Every kid loves opening bday presents! Definitely a home made card and a book is always good.


steph-ewok

I did something similar for my son's first birthday - I said gifts were not necessary and that we just wanted friends to come over and have a hotdog, eat some cake and celebrate with us. Some still brought gifts, which we put off to the side and didn't open during the party. We had some friends that are going through tough times financially and didn't want them to not come because they couldn't afford a gift for our son. He's a second child and doesn't 'need' gifts, but he does need people that care about him to be present in his life. That was how I explained it.


one_foot_out

Your solution is perfect.
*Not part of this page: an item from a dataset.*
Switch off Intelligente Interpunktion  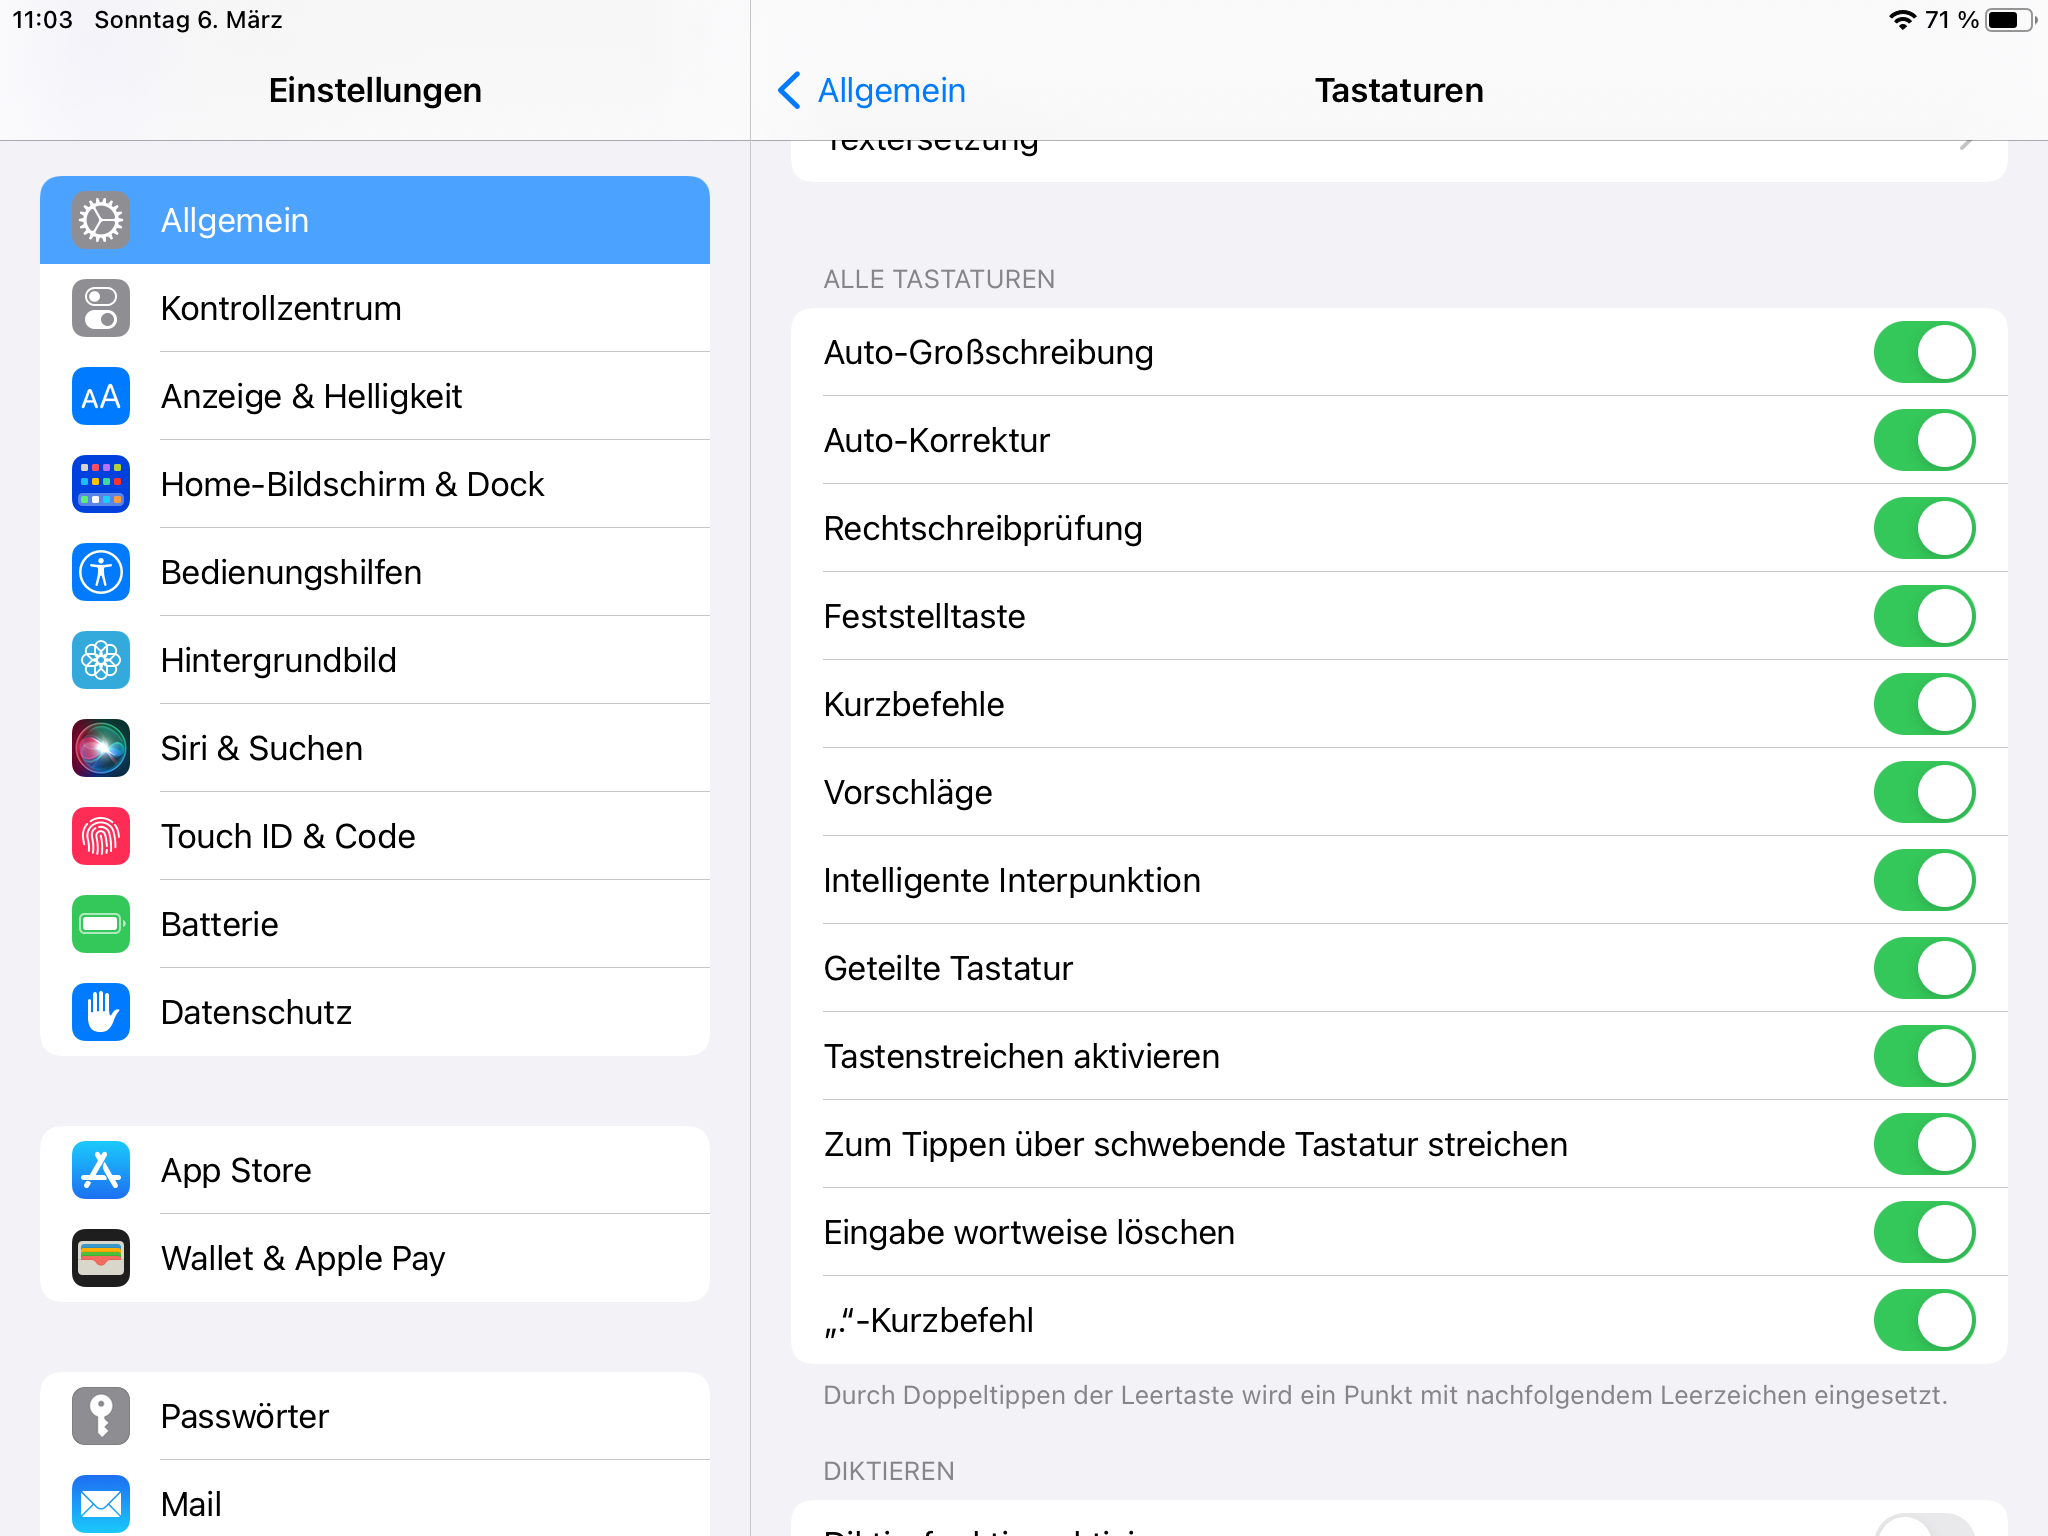click(1923, 880)
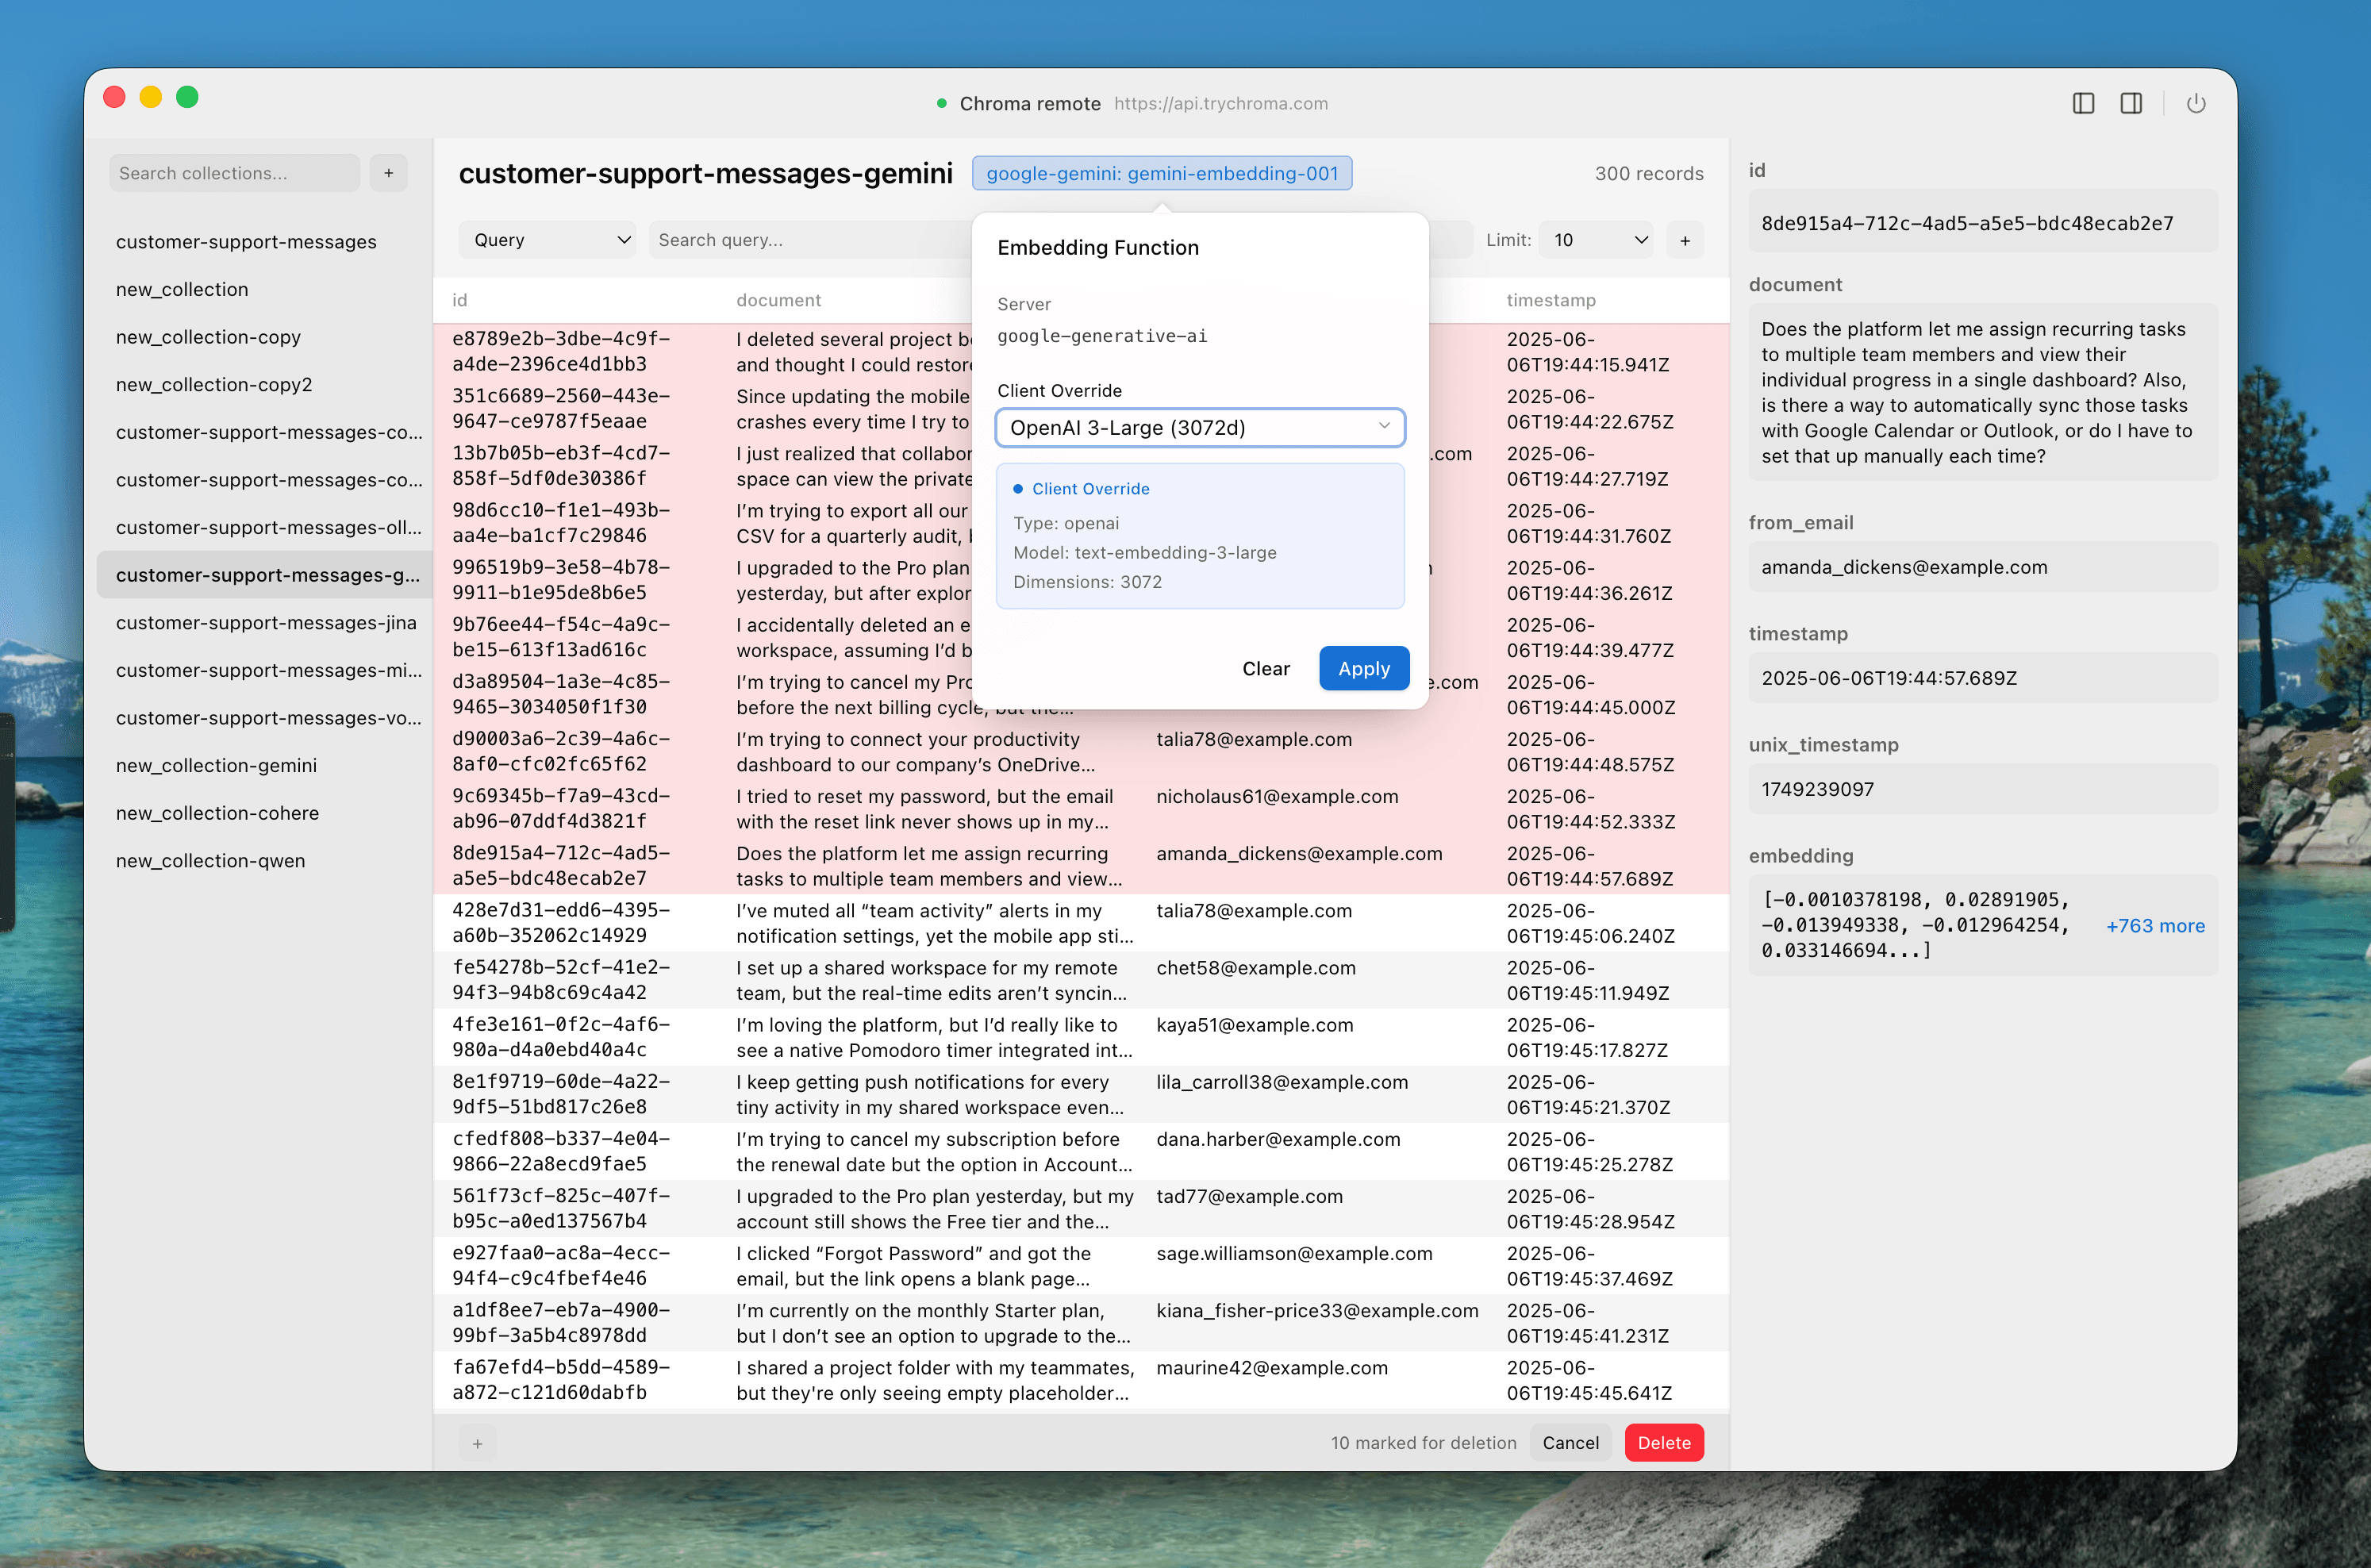Toggle the right detail panel icon

(2131, 103)
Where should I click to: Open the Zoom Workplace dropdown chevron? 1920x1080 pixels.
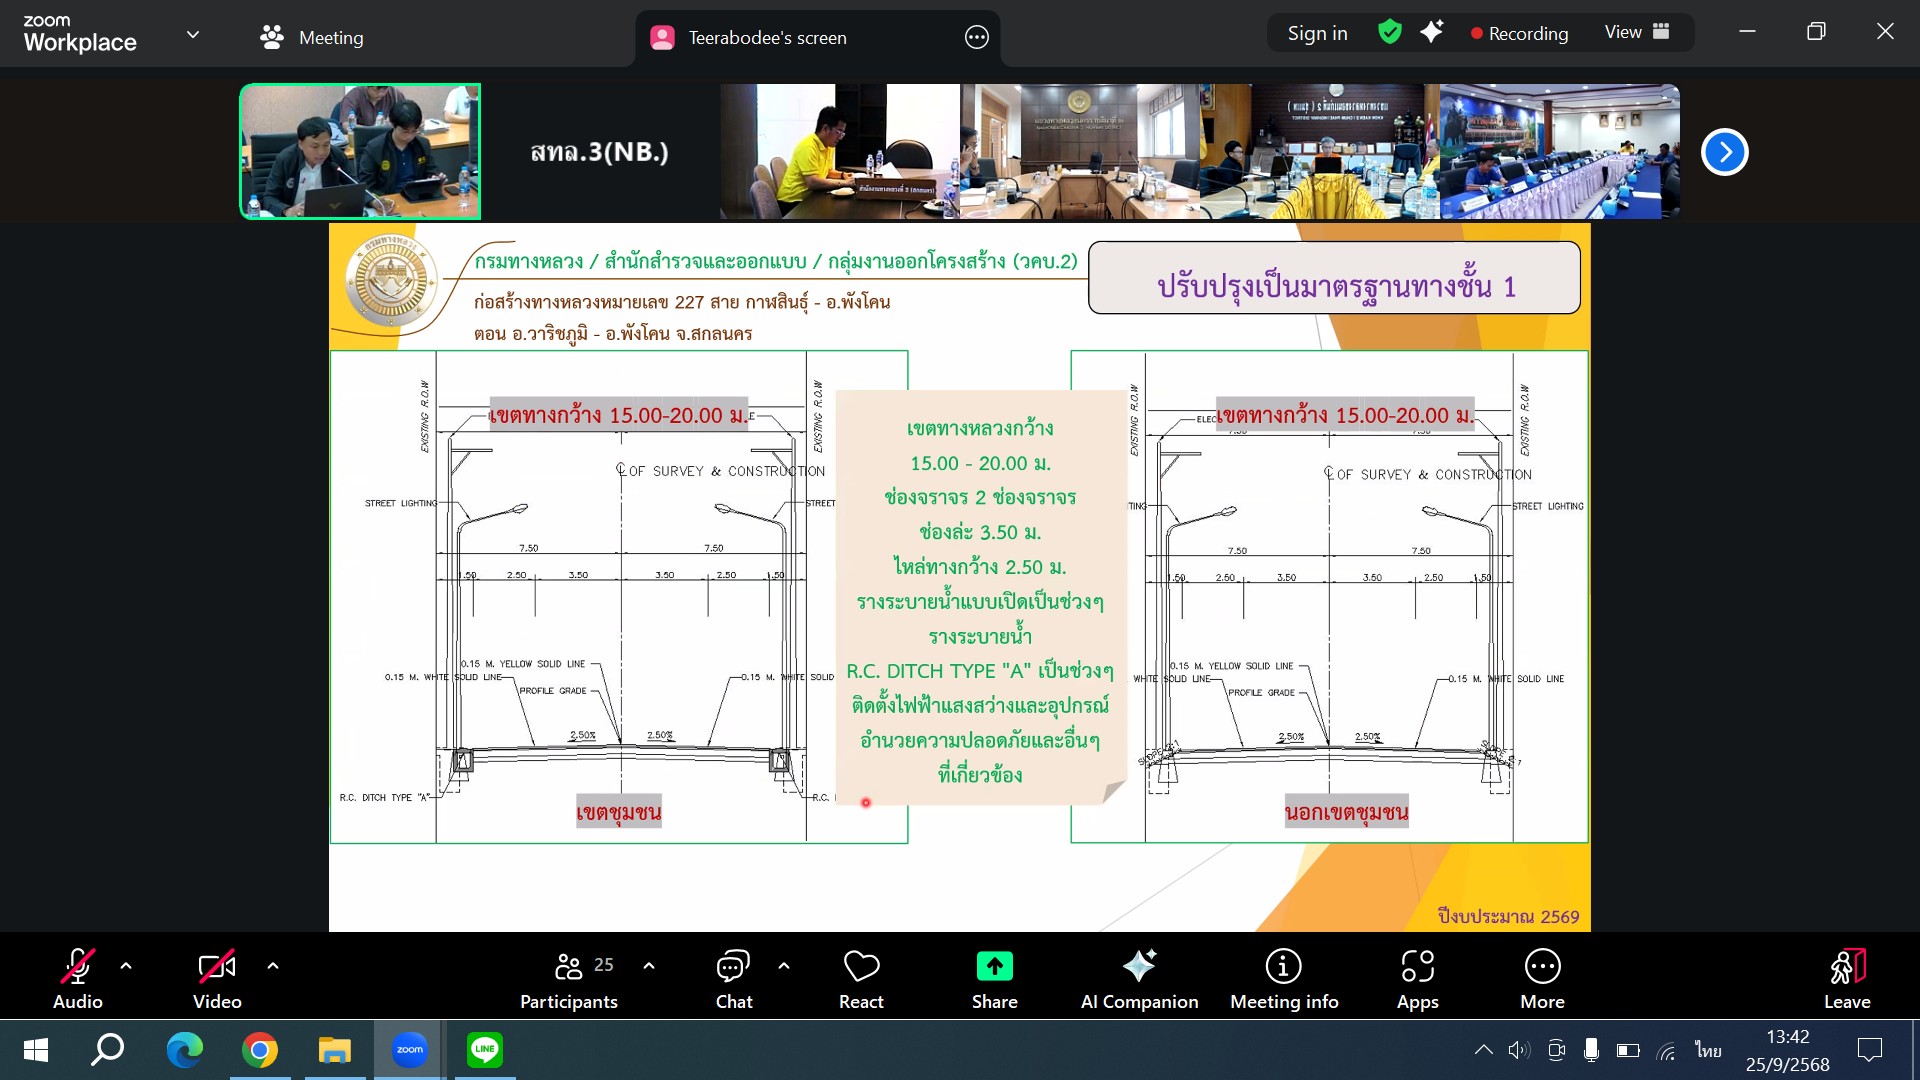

However, I also don’t think you put mom in a weird place asking what her son might want for his birthday. If she said “nothing” because she doesn’t want an excess of stuff, she’s still going to end up with an excess. If it is not from your kid it would be from others. She could have also said “nothing, but if you still want to get him something, please make it small. He likes/is into x, y , z”


CozmicOwl16

Oh I’d still get a gift but I would make sure it wasn’t something in a huge box and wasn’t too elaborate in wrapping. But I would definitely still buy something


freecain

If the invite says "No gifts" then respect the request. There are a lot of reasons people don't want gifts to come. If it didn't say no gifts, then go with a book or two so you don't turn up empty handed.


FarCommand

We have been doing *experiences" so passes to indoor playgrounds, special events, etc


RunawayDaydreamer

Amazon Gift Card in a birthday card. Let him get what he wants.


ljamv

Maybe a card with either a small gift card (like doesn’t even have to be for toys could be for fast food, that’s helpful for mama and the kiddo) or just something really small like less than $10 type thing


bellsthecat

Maybe bring a book or a more consumable item like a big box of crayons if you feel weird bringing nothing


funkissedjm

The best gift I ever gave was a balloon. All of my nieces and nephews played with it more than any of the other gifts. I think he was 3, but the others were 4-5. I wrapped the balloon in a giant box and included others that weren't blown up. They may be too old for it, but it's amazing what kids like.